Despite the lightning-strike effect that innovation can have on a business, founders and executives describe a dearth of differentiated products leading to a stagnation in beauty.

“Overall newness is not a big piece of the market, but it’s important,” said Larissa Jensen, Circana senior vice president of beauty. “Within that newness, a significant amount tends to be renovations of existing products versus innovation of a few products. It’s a small piece of the pie, but it’s an important piece of the pie. It’s what gets consumers back in store and exploring your brand. Small, but critical. Within that space of newness, there isn’t a ton that is game-changing.”

Indeed, that applies to companies large and small.
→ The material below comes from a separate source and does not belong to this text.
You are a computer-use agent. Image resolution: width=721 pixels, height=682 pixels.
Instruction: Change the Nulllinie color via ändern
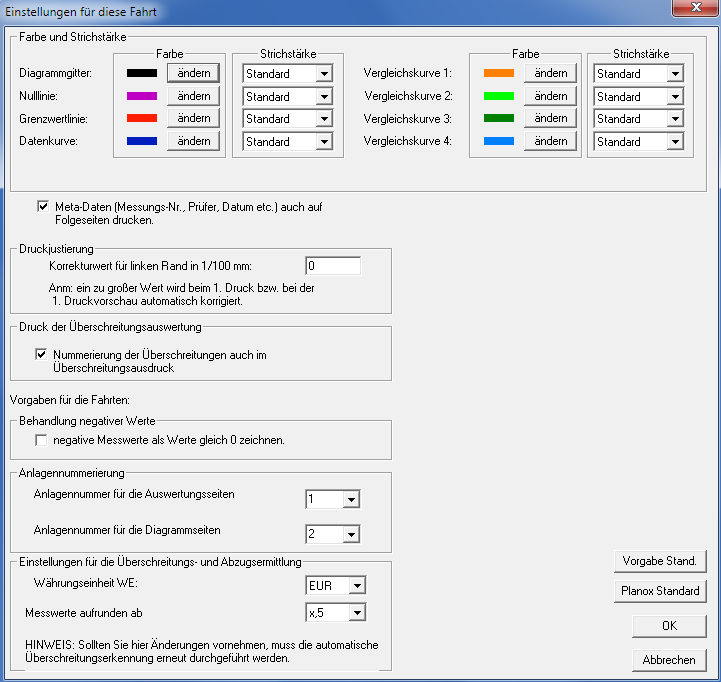193,96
As reported, among the headwinds facing the Estée Lauder Cos. is what analysts describe as a shortage of innovation across the company’s portfolio, and it’s become a key strategic priority of newly anointed chief executive officer Stéphane de La Faverie.
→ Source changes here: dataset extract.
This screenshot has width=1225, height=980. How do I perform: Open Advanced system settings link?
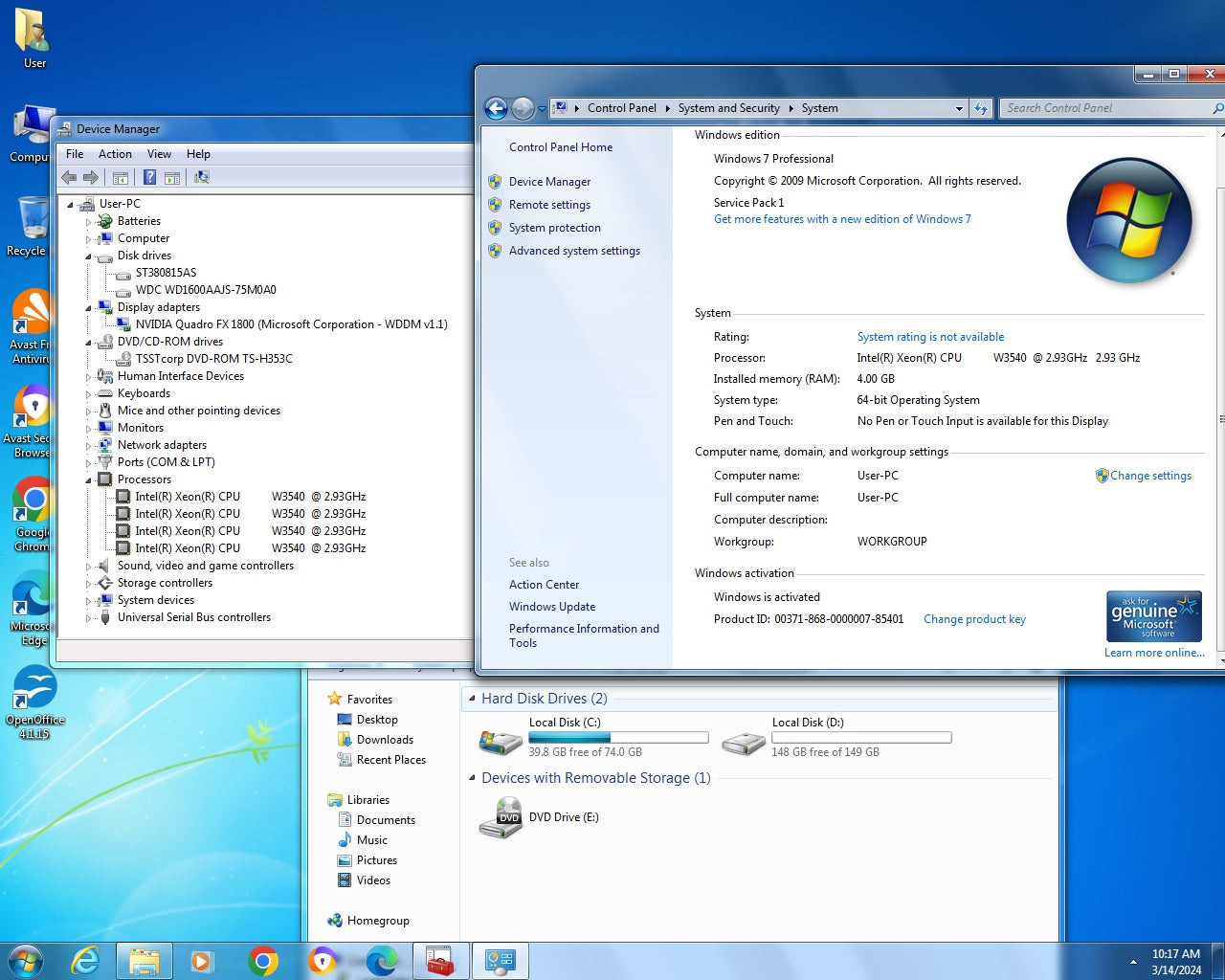coord(574,251)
Ruth described the phenomenon as, “Straight fear and not a lot of innovation. Brands don’t want to take product risks because it’s scary and an investment, and everyone now is in this data world.

“You’ll see four brands launch setting sprays with the same messaging, and you wonder if they’re all owned by the same parent company, or if a retailer told them to make them. You wonder how it happened, but there’s not a lot of exciting things happening,” Ruth continued.

“The world has become too standardized to an algorithm,” said beauty industry consultant John Demsey. “People don’t take the risks that they used to take and they, many times, blindly embrace trends in such a way that everyone ends up doing variants of the same thing at the same time. Not every brand is meant to play every game.”

Demsey posited that the market’s repetitive nature was especially detrimental to color cosmetics, though isn’t localized to the category.

“People have this herd mentality, especially in makeup,” Demsey said. “Makeup is driven by true innovation and trends in the fashion business. When someone has a success, they don’t get out of that comfort zone and they repeat the success over and over again. The makeup business requires more risk-taking [than that].”

Retail pressure also kills the creativity factor, according to Jeanine Lobell, founder of Neen and previously Stila. “I met with a manufacturer last year, and they were saying, ‘we always know when a retailer has given a directive to their brands because we’ll get 13 brands wanting to make a liquid blush,’” she said. “They try to tell brands what products to make, and it breeds more of the same thing.”

Lobell said cost plays a key role in the hesitance to innovate. “Taking risks is expensive,” she said. “A big brand can afford to innovate, and a small brand can’t, because they don’t have the marketing dollars to support it and they’re being watched and copied. Those are usually those who are capable of innovating. So many of the products I created back in the day came from working on sets as a makeup artist.”

The most successful brands in makeup specifically, Demsey said, “have a strong point of view whether you like it or not. Charlotte Tilbury kills it because Charlotte Tilbury is authentically herself. The success of Bobbi Brown’s Jones Road speaks to a woman in a no-nonsense way that connects with them. Gucci Westman takes her approach on skin and skin tone with a formulation and packaging that’s really innovative and very interesting.”

Brown thinks her brand is resonating because “I didn’t invent makeup, I just reinvented it. I don’t look over my shoulder to see what everyone else is doing, and I don’t believe marketing is why people should do products. To me, it’s about formula.”

She cited Miracle Balm, the hero product Jones Road launched with in 2020, as an example. “It’s not expensive, nor is it risky. It’s just making something better than everybody else’s,” she said. “People want it, they tell their friends about it, they keep buying. I’m the simplest person in the world, but I just know what’s good and what’s not good.”